## Your instructions
Retype everything from the line containing "Task: Click the pencil edit icon" down to the line containing "pyautogui.click(x=1484, y=40)", both included.

(Dataset rows)
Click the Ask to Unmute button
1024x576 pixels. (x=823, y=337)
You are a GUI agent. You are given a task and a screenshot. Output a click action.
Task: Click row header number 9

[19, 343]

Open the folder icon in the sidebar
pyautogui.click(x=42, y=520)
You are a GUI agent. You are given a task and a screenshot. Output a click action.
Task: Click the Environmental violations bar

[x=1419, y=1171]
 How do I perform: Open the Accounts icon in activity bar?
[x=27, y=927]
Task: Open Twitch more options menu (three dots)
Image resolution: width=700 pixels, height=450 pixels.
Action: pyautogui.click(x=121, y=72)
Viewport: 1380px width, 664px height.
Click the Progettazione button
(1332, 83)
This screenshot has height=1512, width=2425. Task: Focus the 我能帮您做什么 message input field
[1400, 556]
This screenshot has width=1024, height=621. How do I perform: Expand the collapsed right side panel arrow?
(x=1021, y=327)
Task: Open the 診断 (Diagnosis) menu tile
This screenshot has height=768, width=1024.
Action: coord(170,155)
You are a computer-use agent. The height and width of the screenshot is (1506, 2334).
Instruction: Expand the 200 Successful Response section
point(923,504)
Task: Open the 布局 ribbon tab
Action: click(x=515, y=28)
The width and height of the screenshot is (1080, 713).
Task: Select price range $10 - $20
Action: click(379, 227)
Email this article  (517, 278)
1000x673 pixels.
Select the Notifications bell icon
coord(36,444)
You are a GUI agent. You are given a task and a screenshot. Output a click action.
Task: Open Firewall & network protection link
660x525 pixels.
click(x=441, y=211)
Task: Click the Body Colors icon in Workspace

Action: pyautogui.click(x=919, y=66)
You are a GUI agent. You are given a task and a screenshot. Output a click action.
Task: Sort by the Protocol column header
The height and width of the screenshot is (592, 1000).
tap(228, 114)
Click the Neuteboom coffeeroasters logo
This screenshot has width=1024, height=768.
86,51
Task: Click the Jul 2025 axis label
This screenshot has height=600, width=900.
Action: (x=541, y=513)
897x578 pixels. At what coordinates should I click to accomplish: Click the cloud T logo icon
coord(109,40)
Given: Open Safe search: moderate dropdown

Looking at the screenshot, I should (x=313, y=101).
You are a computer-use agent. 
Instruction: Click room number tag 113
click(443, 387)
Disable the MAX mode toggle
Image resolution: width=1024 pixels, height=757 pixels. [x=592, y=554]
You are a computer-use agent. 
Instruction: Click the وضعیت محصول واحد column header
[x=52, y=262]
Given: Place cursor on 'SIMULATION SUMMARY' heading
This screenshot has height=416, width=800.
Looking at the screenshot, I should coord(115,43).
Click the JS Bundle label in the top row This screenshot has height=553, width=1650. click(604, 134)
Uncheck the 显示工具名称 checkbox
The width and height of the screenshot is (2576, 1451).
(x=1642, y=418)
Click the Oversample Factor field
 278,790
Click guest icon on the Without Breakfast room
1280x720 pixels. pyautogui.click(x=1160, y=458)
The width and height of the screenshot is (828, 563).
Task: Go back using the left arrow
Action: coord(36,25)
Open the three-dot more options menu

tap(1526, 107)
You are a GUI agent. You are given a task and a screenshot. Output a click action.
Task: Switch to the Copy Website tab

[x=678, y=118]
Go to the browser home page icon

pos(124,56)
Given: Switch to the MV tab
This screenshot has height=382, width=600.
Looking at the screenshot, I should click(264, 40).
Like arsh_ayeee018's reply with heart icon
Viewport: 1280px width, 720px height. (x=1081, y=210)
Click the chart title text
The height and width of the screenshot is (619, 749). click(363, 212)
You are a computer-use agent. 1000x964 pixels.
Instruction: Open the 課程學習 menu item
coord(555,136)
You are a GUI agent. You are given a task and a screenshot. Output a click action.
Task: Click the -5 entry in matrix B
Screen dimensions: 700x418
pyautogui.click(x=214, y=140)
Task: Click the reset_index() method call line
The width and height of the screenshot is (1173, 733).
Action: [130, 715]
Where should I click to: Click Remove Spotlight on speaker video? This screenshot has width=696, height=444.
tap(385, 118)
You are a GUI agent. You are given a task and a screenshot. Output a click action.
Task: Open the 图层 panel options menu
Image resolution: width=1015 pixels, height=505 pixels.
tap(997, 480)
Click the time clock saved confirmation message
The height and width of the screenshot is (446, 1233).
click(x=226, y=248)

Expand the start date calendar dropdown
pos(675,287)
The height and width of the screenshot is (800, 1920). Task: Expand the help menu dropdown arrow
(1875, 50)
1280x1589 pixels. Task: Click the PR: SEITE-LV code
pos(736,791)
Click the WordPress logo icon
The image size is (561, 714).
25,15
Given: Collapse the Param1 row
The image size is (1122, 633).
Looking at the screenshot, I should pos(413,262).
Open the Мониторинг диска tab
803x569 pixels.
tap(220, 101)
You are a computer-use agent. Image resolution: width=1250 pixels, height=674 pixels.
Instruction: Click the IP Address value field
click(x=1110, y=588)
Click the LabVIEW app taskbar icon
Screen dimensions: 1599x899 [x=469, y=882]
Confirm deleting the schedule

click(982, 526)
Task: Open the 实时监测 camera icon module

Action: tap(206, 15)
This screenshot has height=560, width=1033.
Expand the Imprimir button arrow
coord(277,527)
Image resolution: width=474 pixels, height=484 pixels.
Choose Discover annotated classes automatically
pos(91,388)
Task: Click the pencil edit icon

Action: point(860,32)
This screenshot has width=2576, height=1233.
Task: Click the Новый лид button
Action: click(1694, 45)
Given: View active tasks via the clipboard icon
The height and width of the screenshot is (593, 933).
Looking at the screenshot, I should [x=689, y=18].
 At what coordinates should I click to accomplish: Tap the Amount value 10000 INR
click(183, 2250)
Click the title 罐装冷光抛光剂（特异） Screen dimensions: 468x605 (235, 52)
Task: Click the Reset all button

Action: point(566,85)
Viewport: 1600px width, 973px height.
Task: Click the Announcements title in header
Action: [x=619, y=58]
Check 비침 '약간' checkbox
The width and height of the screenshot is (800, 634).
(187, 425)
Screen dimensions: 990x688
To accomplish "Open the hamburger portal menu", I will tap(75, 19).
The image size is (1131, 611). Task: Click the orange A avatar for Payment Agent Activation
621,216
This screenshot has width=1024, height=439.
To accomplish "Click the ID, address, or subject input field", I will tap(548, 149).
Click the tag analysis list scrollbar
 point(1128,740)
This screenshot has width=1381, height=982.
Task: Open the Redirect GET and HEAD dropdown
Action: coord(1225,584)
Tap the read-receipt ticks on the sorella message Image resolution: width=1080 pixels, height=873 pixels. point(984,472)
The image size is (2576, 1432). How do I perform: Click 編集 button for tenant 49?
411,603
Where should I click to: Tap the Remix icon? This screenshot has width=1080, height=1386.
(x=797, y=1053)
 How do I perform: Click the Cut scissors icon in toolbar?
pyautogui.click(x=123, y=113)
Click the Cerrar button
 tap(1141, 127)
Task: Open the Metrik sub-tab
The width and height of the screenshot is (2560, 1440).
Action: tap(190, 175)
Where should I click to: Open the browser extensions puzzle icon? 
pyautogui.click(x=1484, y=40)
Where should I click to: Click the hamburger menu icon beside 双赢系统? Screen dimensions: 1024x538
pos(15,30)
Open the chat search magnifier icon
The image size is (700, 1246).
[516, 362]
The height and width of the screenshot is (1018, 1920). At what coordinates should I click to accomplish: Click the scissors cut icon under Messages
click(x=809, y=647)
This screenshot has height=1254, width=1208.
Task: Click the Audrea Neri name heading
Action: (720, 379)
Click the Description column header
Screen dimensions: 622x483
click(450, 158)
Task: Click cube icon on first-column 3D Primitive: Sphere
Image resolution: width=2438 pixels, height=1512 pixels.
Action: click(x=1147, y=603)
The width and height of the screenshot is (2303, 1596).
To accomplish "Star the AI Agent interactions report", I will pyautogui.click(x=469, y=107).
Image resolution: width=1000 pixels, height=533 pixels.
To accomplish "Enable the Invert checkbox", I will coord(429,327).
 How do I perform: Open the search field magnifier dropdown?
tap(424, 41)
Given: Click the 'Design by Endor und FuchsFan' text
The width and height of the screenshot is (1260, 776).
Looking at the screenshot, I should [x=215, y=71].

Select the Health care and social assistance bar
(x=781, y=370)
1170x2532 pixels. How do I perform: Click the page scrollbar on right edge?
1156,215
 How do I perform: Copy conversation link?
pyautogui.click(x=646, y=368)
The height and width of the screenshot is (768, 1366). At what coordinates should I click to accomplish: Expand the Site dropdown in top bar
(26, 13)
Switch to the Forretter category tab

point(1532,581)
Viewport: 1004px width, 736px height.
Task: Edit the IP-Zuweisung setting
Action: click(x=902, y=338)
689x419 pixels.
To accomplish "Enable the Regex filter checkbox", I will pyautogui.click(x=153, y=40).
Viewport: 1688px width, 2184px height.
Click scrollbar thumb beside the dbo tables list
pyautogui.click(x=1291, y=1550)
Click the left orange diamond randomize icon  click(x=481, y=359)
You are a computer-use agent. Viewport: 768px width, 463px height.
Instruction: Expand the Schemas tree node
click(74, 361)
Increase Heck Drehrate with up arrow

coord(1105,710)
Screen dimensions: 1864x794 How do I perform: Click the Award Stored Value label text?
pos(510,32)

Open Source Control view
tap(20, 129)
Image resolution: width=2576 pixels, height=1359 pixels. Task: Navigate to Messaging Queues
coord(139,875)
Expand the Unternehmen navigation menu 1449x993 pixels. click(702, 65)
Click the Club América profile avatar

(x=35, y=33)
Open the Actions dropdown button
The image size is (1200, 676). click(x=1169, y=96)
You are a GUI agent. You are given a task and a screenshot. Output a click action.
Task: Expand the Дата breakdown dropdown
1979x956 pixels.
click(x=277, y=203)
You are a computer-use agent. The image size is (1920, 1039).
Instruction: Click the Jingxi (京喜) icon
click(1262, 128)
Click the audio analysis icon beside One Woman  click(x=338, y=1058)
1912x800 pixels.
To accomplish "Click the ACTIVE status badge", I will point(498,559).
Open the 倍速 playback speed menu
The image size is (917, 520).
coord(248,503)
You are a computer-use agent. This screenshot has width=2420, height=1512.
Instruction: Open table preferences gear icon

## Solution
Task: Click the pencil edit icon

Action: point(860,32)
This screenshot has width=2576, height=1233.
Task: Click the Новый лид button
Action: click(1694, 45)
Given: View active tasks via the clipboard icon
The height and width of the screenshot is (593, 933).
Looking at the screenshot, I should [x=689, y=18].
 At what coordinates should I click to accomplish: Tap the Amount value 10000 INR
click(183, 2250)
Click the title 罐装冷光抛光剂（特异） Screen dimensions: 468x605 (235, 52)
Task: Click the Reset all button

Action: point(566,85)
Viewport: 1600px width, 973px height.
Task: Click the Announcements title in header
Action: [x=619, y=58]
Check 비침 '약간' checkbox
The width and height of the screenshot is (800, 634).
(187, 425)
Screen dimensions: 990x688
To accomplish "Open the hamburger portal menu", I will tap(75, 19).
The image size is (1131, 611). Task: Click the orange A avatar for Payment Agent Activation
621,216
This screenshot has width=1024, height=439.
To accomplish "Click the ID, address, or subject input field", I will tap(548, 149).
Click the tag analysis list scrollbar
 point(1128,740)
This screenshot has width=1381, height=982.
Task: Open the Redirect GET and HEAD dropdown
Action: coord(1225,584)
Tap the read-receipt ticks on the sorella message Image resolution: width=1080 pixels, height=873 pixels. point(984,472)
The image size is (2576, 1432). How do I perform: Click 編集 button for tenant 49?
411,603
Where should I click to: Tap the Remix icon? This screenshot has width=1080, height=1386.
(x=797, y=1053)
 How do I perform: Click the Cut scissors icon in toolbar?
pyautogui.click(x=123, y=113)
Click the Cerrar button
 tap(1141, 127)
Task: Open the Metrik sub-tab
The width and height of the screenshot is (2560, 1440).
Action: tap(190, 175)
Where should I click to: Open the browser extensions puzzle icon? 
pyautogui.click(x=1484, y=40)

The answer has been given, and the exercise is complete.